Wenig Hoffnung auf politischen Wandel
Neben einem noch brutaleren Vorgehen beim Überfall auf die Ukraine erwarten Experten, dass Repressionen in Russland zunehmen. Schon jetzt gibt es keine Versammlungsfreiheit oder freie Berichterstattung von Medien, Andersdenkenden droht Haft, wenn sie den Krieg oder den Machtapparat kritisieren. Vor allem aber ist die Opposition ausgeschaltet, weil führende Köpfe im Straflager sitzen oder ins Exil ins Ausland geflohen sind. Die Hoffnung auf politischen Wandel in Russland hatte sich zuletzt auch nach dem Tod des Kremlgegners Alexej Nawalny zerschlagen.

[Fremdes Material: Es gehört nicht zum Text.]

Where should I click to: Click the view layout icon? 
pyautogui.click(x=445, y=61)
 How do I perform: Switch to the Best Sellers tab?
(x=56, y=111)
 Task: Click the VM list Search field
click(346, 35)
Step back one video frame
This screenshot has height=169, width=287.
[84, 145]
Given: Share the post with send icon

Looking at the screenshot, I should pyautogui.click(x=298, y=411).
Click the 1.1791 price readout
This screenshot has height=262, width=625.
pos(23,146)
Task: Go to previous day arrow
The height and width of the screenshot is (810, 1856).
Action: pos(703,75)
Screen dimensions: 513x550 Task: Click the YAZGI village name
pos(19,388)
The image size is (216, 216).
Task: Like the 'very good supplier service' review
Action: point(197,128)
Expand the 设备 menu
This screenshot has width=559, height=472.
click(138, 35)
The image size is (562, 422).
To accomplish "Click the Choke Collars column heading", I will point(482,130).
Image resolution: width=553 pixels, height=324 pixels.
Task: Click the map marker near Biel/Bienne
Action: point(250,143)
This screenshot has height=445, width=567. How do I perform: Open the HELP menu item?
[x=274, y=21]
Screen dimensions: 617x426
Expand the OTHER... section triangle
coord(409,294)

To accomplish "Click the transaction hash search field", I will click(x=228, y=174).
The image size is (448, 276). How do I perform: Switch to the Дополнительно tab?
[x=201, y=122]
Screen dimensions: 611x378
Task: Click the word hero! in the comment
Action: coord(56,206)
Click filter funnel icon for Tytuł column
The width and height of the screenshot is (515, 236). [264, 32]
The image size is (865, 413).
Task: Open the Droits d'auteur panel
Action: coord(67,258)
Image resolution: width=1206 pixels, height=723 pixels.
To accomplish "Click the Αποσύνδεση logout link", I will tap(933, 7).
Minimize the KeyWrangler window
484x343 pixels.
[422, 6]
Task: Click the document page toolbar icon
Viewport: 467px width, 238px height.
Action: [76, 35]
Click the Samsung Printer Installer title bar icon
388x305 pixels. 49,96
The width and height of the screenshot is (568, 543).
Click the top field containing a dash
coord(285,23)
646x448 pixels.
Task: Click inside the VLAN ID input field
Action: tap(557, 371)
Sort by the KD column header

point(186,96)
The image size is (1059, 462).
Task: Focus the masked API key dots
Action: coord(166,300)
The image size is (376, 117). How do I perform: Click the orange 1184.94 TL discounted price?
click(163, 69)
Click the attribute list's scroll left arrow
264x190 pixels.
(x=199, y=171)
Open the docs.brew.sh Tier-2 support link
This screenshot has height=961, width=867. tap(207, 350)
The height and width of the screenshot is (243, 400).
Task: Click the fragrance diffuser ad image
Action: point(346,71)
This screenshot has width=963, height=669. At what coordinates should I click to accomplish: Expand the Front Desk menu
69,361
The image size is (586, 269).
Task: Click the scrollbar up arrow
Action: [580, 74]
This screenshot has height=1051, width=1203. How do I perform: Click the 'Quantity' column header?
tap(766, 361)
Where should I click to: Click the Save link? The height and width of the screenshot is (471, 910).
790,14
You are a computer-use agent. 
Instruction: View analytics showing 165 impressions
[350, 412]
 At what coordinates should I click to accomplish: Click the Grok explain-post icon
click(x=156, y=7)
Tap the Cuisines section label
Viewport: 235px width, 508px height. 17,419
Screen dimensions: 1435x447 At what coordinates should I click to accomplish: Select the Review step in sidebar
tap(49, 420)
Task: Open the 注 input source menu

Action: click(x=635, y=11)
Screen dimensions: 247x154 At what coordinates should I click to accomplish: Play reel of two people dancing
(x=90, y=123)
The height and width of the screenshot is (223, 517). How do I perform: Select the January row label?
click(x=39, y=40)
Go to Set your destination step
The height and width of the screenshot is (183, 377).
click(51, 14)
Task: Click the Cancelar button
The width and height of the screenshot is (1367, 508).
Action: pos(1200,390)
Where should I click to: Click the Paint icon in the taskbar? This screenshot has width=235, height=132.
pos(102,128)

Diese fehlenden Freiheiten in Russland und die Gleichschaltung der vom Kreml gesteuerten Medien gelten als wichtigste Grundlage dafür, dass Putin seine Macht verteidigt. Allerdings erwartet die Politologin Tatjana Stanowaja zunehmende Probleme für den Kreml, die Zügel der Macht fest in der Hand zu behalten. Putins Positionen seien unausgewogen, die Ziele des Krieges unklar; und es gebe spürbare Eingriffe in das Privatleben, schrieb Stanowaja in einer Analyse für die Denkfabrik Carnegie. „All dies wird unweigerlich Druck auf das Regime von innen erzeugen“, meinte sie. „Das bedeutet nicht, dass das Regime zusammenbricht oder dass es zu Massenprotesten kommen wird.“ Doch werde der Einfluss der Eliten wachsen und die Bedeutung Putins abnehmen.